• [Work instructions] An exact repetition of the listing is required.

• [Material for the task]
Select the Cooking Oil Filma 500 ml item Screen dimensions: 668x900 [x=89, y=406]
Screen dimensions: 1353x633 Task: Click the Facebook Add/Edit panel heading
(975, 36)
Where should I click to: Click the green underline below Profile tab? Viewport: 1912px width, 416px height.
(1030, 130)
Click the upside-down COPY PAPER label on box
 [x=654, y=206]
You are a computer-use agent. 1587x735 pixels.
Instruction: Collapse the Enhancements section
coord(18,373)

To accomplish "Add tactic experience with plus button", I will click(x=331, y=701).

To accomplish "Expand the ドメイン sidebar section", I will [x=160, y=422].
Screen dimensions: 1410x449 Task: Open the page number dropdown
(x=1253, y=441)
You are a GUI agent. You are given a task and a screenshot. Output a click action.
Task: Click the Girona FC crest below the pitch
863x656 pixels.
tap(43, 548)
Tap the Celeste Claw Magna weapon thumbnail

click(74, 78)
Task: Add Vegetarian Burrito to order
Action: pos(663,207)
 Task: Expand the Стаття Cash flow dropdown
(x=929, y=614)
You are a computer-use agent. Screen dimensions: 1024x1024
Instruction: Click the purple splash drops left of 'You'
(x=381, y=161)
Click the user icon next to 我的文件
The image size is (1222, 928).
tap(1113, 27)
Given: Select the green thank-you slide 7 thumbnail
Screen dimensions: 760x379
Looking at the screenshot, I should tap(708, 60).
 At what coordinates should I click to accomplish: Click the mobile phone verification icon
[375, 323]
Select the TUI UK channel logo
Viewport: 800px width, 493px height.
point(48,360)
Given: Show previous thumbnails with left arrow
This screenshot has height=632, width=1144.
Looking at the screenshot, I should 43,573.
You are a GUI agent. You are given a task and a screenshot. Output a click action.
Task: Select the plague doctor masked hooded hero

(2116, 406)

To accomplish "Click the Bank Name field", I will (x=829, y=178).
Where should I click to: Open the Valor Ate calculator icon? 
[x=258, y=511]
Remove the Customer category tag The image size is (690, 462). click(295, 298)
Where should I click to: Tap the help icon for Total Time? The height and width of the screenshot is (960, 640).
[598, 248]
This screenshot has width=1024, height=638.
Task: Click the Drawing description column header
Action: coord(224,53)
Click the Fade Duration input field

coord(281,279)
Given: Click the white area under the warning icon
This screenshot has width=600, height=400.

• [Solution for this exercise]
Select the Cooking Oil Filma 500 ml item Screen dimensions: 668x900 [x=89, y=406]
Screen dimensions: 1353x633 Task: Click the Facebook Add/Edit panel heading
(975, 36)
Where should I click to: Click the green underline below Profile tab? Viewport: 1912px width, 416px height.
(1030, 130)
Click the upside-down COPY PAPER label on box
 [x=654, y=206]
You are a computer-use agent. 1587x735 pixels.
Instruction: Collapse the Enhancements section
coord(18,373)

To accomplish "Add tactic experience with plus button", I will click(x=331, y=701).

To accomplish "Expand the ドメイン sidebar section", I will [x=160, y=422].
Screen dimensions: 1410x449 Task: Open the page number dropdown
(x=1253, y=441)
You are a GUI agent. You are given a task and a screenshot. Output a click action.
Task: Click the Girona FC crest below the pitch
863x656 pixels.
tap(43, 548)
Tap the Celeste Claw Magna weapon thumbnail

click(74, 78)
Task: Add Vegetarian Burrito to order
Action: pos(663,207)
 Task: Expand the Стаття Cash flow dropdown
(x=929, y=614)
You are a computer-use agent. Screen dimensions: 1024x1024
Instruction: Click the purple splash drops left of 'You'
(x=381, y=161)
Click the user icon next to 我的文件
The image size is (1222, 928).
tap(1113, 27)
Given: Select the green thank-you slide 7 thumbnail
Screen dimensions: 760x379
Looking at the screenshot, I should tap(708, 60).
 At what coordinates should I click to accomplish: Click the mobile phone verification icon
[375, 323]
Select the TUI UK channel logo
Viewport: 800px width, 493px height.
point(48,360)
Given: Show previous thumbnails with left arrow
This screenshot has height=632, width=1144.
Looking at the screenshot, I should 43,573.
You are a GUI agent. You are given a task and a screenshot. Output a click action.
Task: Select the plague doctor masked hooded hero

(2116, 406)

To accomplish "Click the Bank Name field", I will (x=829, y=178).
Where should I click to: Open the Valor Ate calculator icon? 
[x=258, y=511]
Remove the Customer category tag The image size is (690, 462). click(295, 298)
Where should I click to: Tap the help icon for Total Time? The height and width of the screenshot is (960, 640).
[598, 248]
This screenshot has width=1024, height=638.
Task: Click the Drawing description column header
Action: coord(224,53)
Click the Fade Duration input field

coord(281,279)
Given: Click the white area under the warning icon
This screenshot has width=600, height=400.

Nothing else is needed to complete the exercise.